Nystrom: Game Programming Patterns

Reading notes from Robert Nystrom’s Game Programming Patterns.

Chap.1 Architecture, Performance, and Games

We have a few forces in play:

  1. We want nice architecture so the code is easier to understand and over the lifetime of the project.
  2. We want fast runtime Performance
  3. We want to get today’s features done quickly.

Summary:

  1. Abstraction and decoupling make evolving your program faster and easier, but don’t waster time doing them unless you’re confident the code in question needs that flexibility.
  2. Think about and design for performance throughout your development cycle, but put off the low-level, nitty-gritty optimizations that lock assumptions into your code until as late as possible.
  3. Move quickly to explore your game’s design space, but don’t go so fast that you leave a mess behind you. You’ll have to live with it, after all.
  4. If you are going to ditch code, don’t waster time making it pretty. Rock stars trash hotel rooms because they know they’re going to check out the next day.
  5. But, most of all, if you want to make something fun, have fun making it.
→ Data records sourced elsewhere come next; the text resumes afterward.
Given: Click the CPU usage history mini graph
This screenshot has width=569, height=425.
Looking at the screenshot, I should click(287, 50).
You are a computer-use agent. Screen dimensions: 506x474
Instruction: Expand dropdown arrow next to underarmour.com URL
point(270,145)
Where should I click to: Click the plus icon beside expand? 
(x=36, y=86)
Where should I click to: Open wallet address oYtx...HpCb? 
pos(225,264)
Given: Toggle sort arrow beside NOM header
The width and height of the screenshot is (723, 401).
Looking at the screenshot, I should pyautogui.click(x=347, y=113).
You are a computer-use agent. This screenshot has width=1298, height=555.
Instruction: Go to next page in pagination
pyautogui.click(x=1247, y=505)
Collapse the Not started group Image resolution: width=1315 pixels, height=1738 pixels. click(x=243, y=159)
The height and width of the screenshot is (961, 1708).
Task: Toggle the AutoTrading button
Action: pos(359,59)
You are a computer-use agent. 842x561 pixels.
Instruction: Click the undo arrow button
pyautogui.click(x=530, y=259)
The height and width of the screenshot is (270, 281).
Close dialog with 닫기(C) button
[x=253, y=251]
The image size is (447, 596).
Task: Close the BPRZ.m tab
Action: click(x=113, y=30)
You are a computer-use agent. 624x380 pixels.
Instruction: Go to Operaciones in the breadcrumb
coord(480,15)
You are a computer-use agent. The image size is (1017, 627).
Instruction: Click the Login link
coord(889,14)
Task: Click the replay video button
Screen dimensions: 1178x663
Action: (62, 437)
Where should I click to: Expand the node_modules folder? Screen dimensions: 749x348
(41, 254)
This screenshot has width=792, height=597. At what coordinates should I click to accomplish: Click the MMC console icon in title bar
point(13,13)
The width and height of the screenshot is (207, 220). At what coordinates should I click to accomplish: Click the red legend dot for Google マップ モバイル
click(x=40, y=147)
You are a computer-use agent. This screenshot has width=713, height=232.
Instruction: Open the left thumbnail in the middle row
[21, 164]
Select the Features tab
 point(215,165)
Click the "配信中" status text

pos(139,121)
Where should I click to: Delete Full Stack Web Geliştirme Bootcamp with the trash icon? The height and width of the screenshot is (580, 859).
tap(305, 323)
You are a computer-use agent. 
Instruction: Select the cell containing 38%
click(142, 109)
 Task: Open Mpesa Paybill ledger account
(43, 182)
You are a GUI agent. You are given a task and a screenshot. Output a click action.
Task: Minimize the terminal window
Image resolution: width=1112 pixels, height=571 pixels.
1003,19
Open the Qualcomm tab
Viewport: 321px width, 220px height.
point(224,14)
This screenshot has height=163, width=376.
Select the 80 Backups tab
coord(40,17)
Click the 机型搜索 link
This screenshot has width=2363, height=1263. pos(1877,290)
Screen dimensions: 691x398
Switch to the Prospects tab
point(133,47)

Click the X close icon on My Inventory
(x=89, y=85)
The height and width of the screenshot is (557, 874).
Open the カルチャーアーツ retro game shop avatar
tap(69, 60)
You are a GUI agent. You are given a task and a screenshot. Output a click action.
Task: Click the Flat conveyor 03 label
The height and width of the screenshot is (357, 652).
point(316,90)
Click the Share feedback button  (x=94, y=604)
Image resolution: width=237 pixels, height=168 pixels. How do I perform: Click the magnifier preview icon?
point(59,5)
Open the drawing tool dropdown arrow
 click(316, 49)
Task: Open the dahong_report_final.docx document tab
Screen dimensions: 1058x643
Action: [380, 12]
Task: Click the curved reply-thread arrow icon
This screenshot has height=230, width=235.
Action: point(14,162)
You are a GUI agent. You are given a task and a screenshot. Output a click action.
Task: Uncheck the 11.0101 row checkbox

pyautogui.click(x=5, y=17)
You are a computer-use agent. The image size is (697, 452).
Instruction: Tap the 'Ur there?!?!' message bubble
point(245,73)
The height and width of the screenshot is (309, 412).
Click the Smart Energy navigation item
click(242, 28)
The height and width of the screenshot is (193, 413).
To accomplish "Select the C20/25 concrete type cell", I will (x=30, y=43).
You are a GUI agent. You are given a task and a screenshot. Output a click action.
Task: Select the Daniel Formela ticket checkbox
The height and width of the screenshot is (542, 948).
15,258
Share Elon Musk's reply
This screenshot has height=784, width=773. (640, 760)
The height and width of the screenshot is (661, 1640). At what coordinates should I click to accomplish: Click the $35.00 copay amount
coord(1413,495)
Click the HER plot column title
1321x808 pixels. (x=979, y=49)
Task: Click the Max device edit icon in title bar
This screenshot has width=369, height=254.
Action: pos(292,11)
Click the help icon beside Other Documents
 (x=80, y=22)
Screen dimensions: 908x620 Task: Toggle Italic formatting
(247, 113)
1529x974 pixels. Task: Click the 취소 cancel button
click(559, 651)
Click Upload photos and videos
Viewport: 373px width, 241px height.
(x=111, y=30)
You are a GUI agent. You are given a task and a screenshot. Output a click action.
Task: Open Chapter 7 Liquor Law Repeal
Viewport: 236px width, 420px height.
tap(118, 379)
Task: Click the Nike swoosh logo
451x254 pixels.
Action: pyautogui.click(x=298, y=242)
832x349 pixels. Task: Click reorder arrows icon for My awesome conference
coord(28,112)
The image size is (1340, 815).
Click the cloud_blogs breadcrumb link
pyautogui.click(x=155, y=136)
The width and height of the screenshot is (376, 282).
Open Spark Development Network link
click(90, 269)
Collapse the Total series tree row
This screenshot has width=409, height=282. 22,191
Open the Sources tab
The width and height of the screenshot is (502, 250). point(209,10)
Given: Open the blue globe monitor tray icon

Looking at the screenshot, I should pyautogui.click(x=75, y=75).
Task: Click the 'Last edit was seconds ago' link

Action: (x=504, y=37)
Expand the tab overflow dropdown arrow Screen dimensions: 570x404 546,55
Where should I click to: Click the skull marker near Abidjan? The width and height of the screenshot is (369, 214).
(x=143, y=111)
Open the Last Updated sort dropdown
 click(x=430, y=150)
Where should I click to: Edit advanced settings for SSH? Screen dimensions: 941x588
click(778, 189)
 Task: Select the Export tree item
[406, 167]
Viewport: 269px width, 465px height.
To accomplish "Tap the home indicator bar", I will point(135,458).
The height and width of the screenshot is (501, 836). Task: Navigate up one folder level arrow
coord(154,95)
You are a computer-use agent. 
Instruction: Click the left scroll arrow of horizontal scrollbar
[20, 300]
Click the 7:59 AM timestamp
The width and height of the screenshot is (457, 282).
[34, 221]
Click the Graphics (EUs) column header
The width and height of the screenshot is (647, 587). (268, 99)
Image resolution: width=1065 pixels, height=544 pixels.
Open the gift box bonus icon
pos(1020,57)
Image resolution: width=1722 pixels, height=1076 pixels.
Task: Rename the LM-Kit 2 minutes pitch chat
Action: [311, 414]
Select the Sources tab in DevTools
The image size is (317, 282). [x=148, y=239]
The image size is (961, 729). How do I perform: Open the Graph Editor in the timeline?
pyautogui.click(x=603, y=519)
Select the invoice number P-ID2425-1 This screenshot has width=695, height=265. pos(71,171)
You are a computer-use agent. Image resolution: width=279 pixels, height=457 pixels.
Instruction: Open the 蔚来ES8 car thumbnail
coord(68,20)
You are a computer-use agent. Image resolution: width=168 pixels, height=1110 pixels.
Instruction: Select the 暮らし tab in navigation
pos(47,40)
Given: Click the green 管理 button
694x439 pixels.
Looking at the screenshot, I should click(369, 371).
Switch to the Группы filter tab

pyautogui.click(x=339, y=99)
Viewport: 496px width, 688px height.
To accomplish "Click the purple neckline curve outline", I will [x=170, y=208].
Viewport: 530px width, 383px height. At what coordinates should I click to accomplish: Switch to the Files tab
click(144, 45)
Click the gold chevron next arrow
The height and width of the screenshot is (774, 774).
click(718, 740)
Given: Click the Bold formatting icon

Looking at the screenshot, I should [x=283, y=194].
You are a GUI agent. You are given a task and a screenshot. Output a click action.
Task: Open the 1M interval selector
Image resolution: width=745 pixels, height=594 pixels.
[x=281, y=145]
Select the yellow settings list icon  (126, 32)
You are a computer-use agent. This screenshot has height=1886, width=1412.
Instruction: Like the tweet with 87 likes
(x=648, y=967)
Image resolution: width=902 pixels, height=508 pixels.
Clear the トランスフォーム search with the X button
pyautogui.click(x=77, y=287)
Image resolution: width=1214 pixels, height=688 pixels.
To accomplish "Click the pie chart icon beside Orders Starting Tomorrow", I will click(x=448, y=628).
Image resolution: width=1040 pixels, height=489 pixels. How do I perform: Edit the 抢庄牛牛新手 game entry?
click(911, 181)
Chap.2 Design Patterns Revisited

Chap. Data Locality

注意

But because of caching, the way you organize data directly impacts performance.

Modern CPUs have caches to speed up memory access. These can access memory adjacent to recently accessed memory much quicker. Take advantage of that to improve performance by increasing data locality: keeping data in contiguous memory in the order that you process it.